So if this is the ‘age to age,’ tech for seniors won’t be part of it. I counted 15 in the show book and on the floor. Three PERS products, one home care matching tool, three community sites, two ease of use computer products, two products for wander management, two remote health, two hearing assistance offerings. There were plenty of speakers (consultants and some vendors) talking about their tech – in panels and in the audiences, many recruited by session moderators who pitched the topic months ago. But if the thousands of aging services attendees are going to learn what’s what for their clients and their constituencies by visiting booths and seeing demos, it wasn't going to be at this event. If they want to have a good list and directory of vetted products and case study examples of how tech is used to help older adults, it won’t be here.
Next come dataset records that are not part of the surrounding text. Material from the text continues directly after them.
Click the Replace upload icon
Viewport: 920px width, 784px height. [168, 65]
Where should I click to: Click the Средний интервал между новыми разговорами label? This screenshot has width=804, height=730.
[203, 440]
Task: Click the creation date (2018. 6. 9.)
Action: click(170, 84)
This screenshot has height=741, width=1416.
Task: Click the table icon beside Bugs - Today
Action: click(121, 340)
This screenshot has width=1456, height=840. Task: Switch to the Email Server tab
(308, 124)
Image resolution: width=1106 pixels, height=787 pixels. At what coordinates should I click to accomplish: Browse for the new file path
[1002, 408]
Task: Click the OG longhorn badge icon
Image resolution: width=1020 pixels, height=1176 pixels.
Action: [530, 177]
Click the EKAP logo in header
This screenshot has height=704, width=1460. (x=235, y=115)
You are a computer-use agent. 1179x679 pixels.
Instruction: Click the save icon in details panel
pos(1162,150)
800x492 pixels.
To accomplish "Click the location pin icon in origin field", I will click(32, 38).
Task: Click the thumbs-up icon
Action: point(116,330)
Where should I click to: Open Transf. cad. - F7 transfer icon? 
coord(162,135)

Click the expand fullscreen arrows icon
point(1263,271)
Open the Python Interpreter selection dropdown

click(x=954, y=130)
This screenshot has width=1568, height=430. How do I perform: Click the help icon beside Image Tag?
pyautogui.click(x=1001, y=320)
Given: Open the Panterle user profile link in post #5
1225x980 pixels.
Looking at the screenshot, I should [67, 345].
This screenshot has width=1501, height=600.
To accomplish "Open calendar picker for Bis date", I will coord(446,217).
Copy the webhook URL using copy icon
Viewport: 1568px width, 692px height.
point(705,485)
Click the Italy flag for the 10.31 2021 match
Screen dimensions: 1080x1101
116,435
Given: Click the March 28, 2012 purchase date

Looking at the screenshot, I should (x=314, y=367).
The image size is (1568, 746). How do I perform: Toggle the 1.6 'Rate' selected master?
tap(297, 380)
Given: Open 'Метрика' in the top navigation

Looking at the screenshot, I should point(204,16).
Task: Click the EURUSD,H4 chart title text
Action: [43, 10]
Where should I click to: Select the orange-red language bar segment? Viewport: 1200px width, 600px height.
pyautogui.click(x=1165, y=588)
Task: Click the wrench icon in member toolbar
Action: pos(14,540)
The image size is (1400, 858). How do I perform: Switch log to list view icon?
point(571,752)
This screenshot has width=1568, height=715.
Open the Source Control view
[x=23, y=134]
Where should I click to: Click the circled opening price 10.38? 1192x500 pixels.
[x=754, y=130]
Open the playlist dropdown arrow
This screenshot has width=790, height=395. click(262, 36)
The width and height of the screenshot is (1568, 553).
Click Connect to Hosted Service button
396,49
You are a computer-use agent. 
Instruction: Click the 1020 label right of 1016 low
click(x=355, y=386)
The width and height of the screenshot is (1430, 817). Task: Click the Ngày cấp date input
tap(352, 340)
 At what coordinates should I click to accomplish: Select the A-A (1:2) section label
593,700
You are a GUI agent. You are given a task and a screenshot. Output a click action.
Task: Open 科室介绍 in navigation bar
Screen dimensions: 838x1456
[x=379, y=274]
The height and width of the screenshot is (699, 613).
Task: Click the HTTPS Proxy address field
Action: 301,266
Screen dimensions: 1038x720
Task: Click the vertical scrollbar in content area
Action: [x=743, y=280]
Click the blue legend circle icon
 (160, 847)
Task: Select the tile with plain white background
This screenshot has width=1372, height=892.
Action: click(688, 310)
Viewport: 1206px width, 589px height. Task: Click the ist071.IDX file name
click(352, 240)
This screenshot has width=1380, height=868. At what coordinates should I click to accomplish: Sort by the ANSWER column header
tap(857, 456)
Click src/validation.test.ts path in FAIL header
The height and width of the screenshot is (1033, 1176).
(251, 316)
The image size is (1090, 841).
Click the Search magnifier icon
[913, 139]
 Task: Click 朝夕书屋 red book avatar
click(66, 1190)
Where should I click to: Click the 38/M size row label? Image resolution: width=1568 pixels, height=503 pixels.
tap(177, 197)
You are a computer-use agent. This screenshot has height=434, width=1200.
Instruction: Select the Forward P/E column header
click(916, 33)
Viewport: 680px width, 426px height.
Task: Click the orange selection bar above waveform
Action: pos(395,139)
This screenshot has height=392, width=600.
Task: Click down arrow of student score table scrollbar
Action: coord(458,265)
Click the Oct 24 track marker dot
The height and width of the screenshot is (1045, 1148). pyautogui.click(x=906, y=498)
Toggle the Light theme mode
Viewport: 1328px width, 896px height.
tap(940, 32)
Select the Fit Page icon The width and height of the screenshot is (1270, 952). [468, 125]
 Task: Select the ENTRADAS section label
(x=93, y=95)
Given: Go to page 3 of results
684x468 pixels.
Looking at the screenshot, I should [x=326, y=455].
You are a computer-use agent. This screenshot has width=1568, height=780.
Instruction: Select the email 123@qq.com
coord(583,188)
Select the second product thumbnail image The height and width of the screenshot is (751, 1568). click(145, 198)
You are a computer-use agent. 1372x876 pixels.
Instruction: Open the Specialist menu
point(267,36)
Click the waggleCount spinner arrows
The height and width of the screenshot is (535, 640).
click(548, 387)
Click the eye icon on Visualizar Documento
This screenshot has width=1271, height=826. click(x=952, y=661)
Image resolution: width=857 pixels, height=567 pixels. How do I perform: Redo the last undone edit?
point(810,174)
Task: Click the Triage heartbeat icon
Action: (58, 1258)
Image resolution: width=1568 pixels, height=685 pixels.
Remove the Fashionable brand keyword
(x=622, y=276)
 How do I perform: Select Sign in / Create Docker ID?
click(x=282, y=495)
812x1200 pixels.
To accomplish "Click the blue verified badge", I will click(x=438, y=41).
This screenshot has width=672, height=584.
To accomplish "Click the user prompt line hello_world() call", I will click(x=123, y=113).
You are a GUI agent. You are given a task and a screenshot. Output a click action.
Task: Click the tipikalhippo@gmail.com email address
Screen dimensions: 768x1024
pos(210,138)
You may wonder – isn’t this the premier event for aging services? There really aren’t that many other choices in the US with ASA’s attendee scale – more than 3000 aging services professionals. The larger AARP national event is for consumers. The AARP website and publications have boosted tech content, which is a good thing – the target boomer member is increasingly adopting it. Leading Age still is largely comprised of brick-and-mortar non-profit housing members. The tech-focused sub-group, Center for Aging Services Technology (CAST), provides sponsored research about technology adoption, and LeadingAge sponsored the design and build-out of the Idea House, which has showcased a few technology vendors that were not at ASA. And ALFA – the conference for the for-profit senior housing industry – still does not offer much tech for the end user resident. But Aging in America is the largest event for professionals who provide home and community services for an older population. And this is the largest and most centralized mechanism for those professionals to learn. Why aren't the vendors on the floor? Is it because they don't see a path from the attendee to an ultimate sale?
Make Aging in America an exhibit showcase of technology for older adults. Next year should be different – please. Plan a pavilion approach, provide (by sub-contracting) enough tech training to enable attendees to leave with more hands-on exposure and guidance about tech tools than they had on arrival. Seek best practice sessions that guide aging services professionals in the process for referral and recommendation of tech tools. Partner with NCOA and AARP to create a sanctioned and fully-tested product list -- offer the gold star top 10 tech tools attendees need to know. Seek and sell exhibitor space for a broad selection of vendors, and especially seek out vendors that should be there. So many folks offer an anecdote about showing their iPad to their mother or father, amazing them and bringing them into the outside world. But surveys (see Linkage 2011 Technology Survey Aged 65 to 100) of the oldest and poorest show that tech, however, is NOT pervasive. So those who can refer and also benefit from partnerships to boost its use should get going, get trained, and most of all get ASA on a tech track – in both sessions AND exhibitors. Looking forward to next year.